僕が名前で呼ぶのは家族か敵のどちらかである。後は親友も呼ぶけど、どちらにせよそれは請われてやるものではない。
ナナシノは自分の手の平を忙しなく触りながら僕の言葉に瞬きしていたが、照れたように目を伏せる。
「……ブロガーさんって……その……本当に自由ですね……」
「ななしぃは可愛いなぁ」
「なっ!?」
僕がナナシノだったら絶対、姫プレイするのに。もったいない。まぁでも現実だと危ないかなぁ……。
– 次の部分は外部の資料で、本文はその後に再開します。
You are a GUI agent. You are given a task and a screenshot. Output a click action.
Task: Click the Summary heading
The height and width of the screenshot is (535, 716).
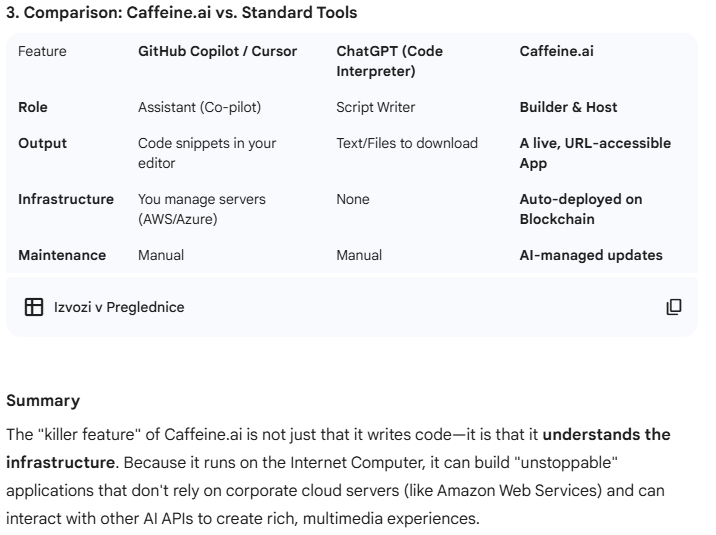point(43,401)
顔を赤くし、絶句しているナナシノをしばらく見ていたが、ふと一個だけ言わなくてはならない事を思い出した。
「あ、でも今は召喚しない方がいいよ。獣種召喚確率アップキャンペーンの時に十連召喚で召喚したほうがいい。ナナシノ知らないかもだけど、十回分まとめて引くともう一回サービスで引けるし、レア度五以上眷属が一体確定だから」
「…………え? ええ? そ、それ、いつ来るんですか?」
そんなの僕が知りたいわ。
でも、ゲームだったら結構頻繁に来てたからそろそろ来るんじゃないだろうか。
§
そしてその日の夜、僕はあっさりと誘惑に負けて二度目の
クソゲーである。絶対これ誰か見てるだろ。